Cotehele () is a medieval house with Tudor additions, situated in the parish of Calstock in the east of Cornwall, England, and now belonging to the National Trust. It is a rambling granite and slate-stone manor house on the banks of the River Tamar that has been little changed over five centuries. It was built by the Edgecumbe family in 1458 after the original Manor House was pulled down. Sir Richard Edgecumbe came into the property after fighting for Henry Tudor in the Battle of Bosworth. He was gifted with money and the original Manor House and estate and then proceeded to build Cotehele.

History
Probably originating circa 1300, the main phases of building appear to have been started by Sir Richard Edgcumbe from 1485–89 and followed by his son, Sir Piers Edgcumbe, from 1489–1520. This house is one of the least altered of the Tudor houses in the United Kingdom. The outbuildings include a stone dovecote in a remarkable state of preservation. For centuries a second home of the Edgcumbe family, it was the first property to be accepted by the Treasury in payment of death duty. The house and estate are now under the care of the National Trust.  Notable contents include the Cotehele cupboard and the Cotehele clock. The house contains many tapestries that came, along with much of the furniture, from Mount Edgcumbe House. Regrettably, some have had pieces cut out to fit them in their new locations.

The site
The house is a Grade I listed building, having been so designated on 21 July 1951. The house was probably founded around 1300 and various alterations were made in the early fifteenth century. Sir Richard Edgcumbe seems to have been involved in the first phase of development from 1486 to 1489, with his son Sir Piers Edgcumbe taking over for the second phase, from 1489 to 1520.

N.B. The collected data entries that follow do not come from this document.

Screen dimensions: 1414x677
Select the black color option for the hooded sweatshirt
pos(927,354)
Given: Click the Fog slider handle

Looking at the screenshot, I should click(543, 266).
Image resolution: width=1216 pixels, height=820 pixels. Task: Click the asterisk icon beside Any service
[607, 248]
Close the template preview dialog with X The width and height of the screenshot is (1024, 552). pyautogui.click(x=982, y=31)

The grounds stretch down to a quay on the River Tamar where there is an outpost of the National Maritime Museum. There are a number of formal gardens and a richly planted area in the valley; features include a medieval dovecote, a stewpond, a Victorian summerhouse and the eighteenth century  Prospect Tower. The gardens and parkland are listed as Grade II* on the Register of Parks and Gardens of Special Historic Interest in England. The south west side of the estate is bordered by the Morden stream which joins the Tamar at the quay. The estate mill is fed by this stream. The mill was used to grind grain bought in Plymouth and brought up river on the barge Myrtle, and also to drive a sawmill and a generator for electricity. The Grade II listed mill has been restored to working order, producing flour for use in the restaurant as well as for sale.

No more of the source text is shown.